**What is being asked:** In the listing below, can you reproduce the lines starting at the one containing "Task: Tap the" and ending at the end of the listing, with "label" replaced by "caption" and nothing else changed?

**Provided entries:**
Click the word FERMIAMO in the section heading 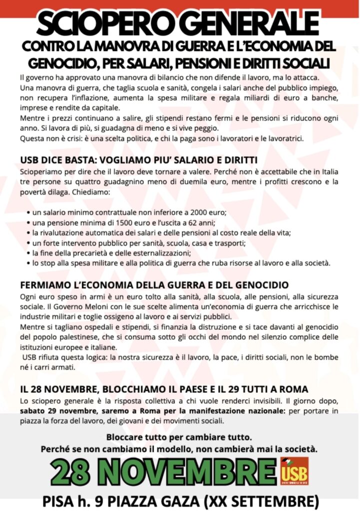coord(45,285)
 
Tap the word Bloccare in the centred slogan coord(124,438)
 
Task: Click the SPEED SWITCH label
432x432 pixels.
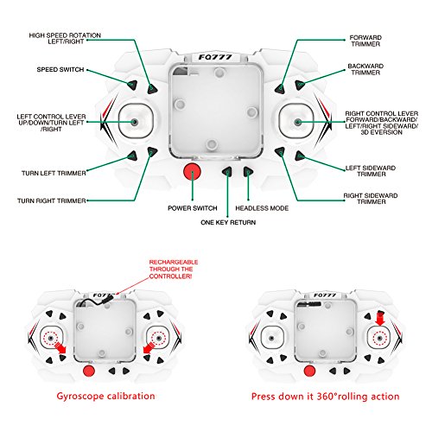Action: (60, 70)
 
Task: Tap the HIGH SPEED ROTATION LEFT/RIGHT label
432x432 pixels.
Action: (65, 38)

**Task output:**
Task: Tap the HIGH SPEED ROTATION LEFT/RIGHT caption
432x432 pixels.
Action: (65, 38)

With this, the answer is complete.